E como não poderia deixar de ser, os condomínios, por intermédio de seus regulamentos internos e/ou convenções, também limitam os horários nos quais é possível gerar barulhos que, de modo geral, situa-se no lapso compreendido entre 8 e 22 horas.


Exatamente neste ponto gravita a tão recorrente dúvida detida por condôminos, conselheiros e síndicos: como proceder nos casos em que ruídos excessivos ocorrerem fora do período estabelecido em seu regulamento interno/convenção como sendo para o descanso?

Apesar de inexistir, genericamente, nos regulamentos internos/convenções condominiais, quaisquer normas que abordem o tema em foco, o artigo 1.277 do Código Civil, ao qual se submetem todos os condomínios, sejam estes verticais ou horizontais, enuncia que “O proprietário ou o possuidor (locatário ou comodatário) de um prédio (leia-se apartamento ou unidade autônoma) tem o direito de fazer cessar as interferências prejudiciais à segurança, ao sossego e à saúde dos que o habitam, provocadas pela utilização da propriedade vizinha.”

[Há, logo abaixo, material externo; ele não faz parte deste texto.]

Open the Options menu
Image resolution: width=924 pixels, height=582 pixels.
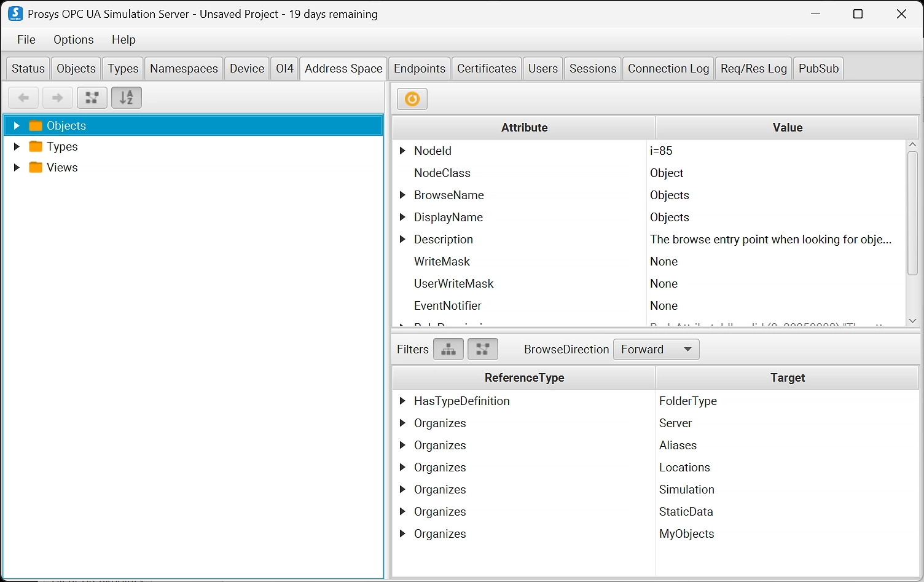(x=74, y=39)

Conceitualmente, tem-se que as interferências prejudiciais mencionadas anteriormente decorrem de 3 (três) espécies distintas de condutas:

  •  Ilegais, que se originam de condutas ilícitas, tais como atos dolosos que ocasionam danos ao patrimônio alheio, que são objeto de atenção dos artigos 186 e 927 do Código Civil.
  • Abusivas que, apesar de não serem ilegais, tratam da extrapolação de determinado direito e recebem o tratamento do artigo 187 do Código Civil, que remete ao procedimento constante dos já citados artigos 186 e 927 do mesmo Código Civil.
  • Lesivas, as quais, a despeito de não cofigurarem atos ilegais ou abusivos, geram danos a terceiros.

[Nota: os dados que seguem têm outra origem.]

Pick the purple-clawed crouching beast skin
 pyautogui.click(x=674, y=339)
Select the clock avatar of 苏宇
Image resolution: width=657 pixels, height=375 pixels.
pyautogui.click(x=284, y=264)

Neste ponto, convém destacar que a produção de ruídos excessivos, mesmo que fora do período de silêncio estipulado pelos atos constitutivos do condomínio e/ou por seu regulamento interno, insere-se na espécie de interferências prejudiciais ao sossego decorrente de conduta abusiva, podendo/devendo, ser coibida pelo síndico através da invocação do artigo 1.336, inciso IV, do Código Civil, que preconiza serem deveres dos condôminos a não utilização das unidades autônomas de maneira prejudicial ao sossego, salubridade e segurança dos demais proprietários e possuidores, sujeitando-se o infrator à aplicação da penalidade estipulada em convenção/regulamento interno, na forma do § 2.º do citado artigo 1.336 do Código Civil.

Caso as interferências prejudiciais sejam recorrentes e o condômino infrator, mesmo após ter sido punido pela administração condominial, continue a praticar as respectivas perturbações, o condômino prejudicado poderá valer-se de ação de dano infecto, visando resguardar o seu direito de vizinhança.


Há, porém, que se ter extrema moderação e bom senso quando o assunto envolve o silêncio e o sossego alheio, posto que o período de repouso estabelecido em convenção condominial/regulamento interno, não pressupõe silêncio absoluto, assim como durante o lapso compreendido fora do espaço de repouso não autoriza a produção de ruídos extremos.

Por fim, vale ressaltar que o convívio em ambiente condominial requer uma boa dose educação, bom senso e muita paciência, a fim de que a harmonia entre vizinhos seja alcançada, possibilitando, desta forma, o atingimento dos tão buscados sossego e paz.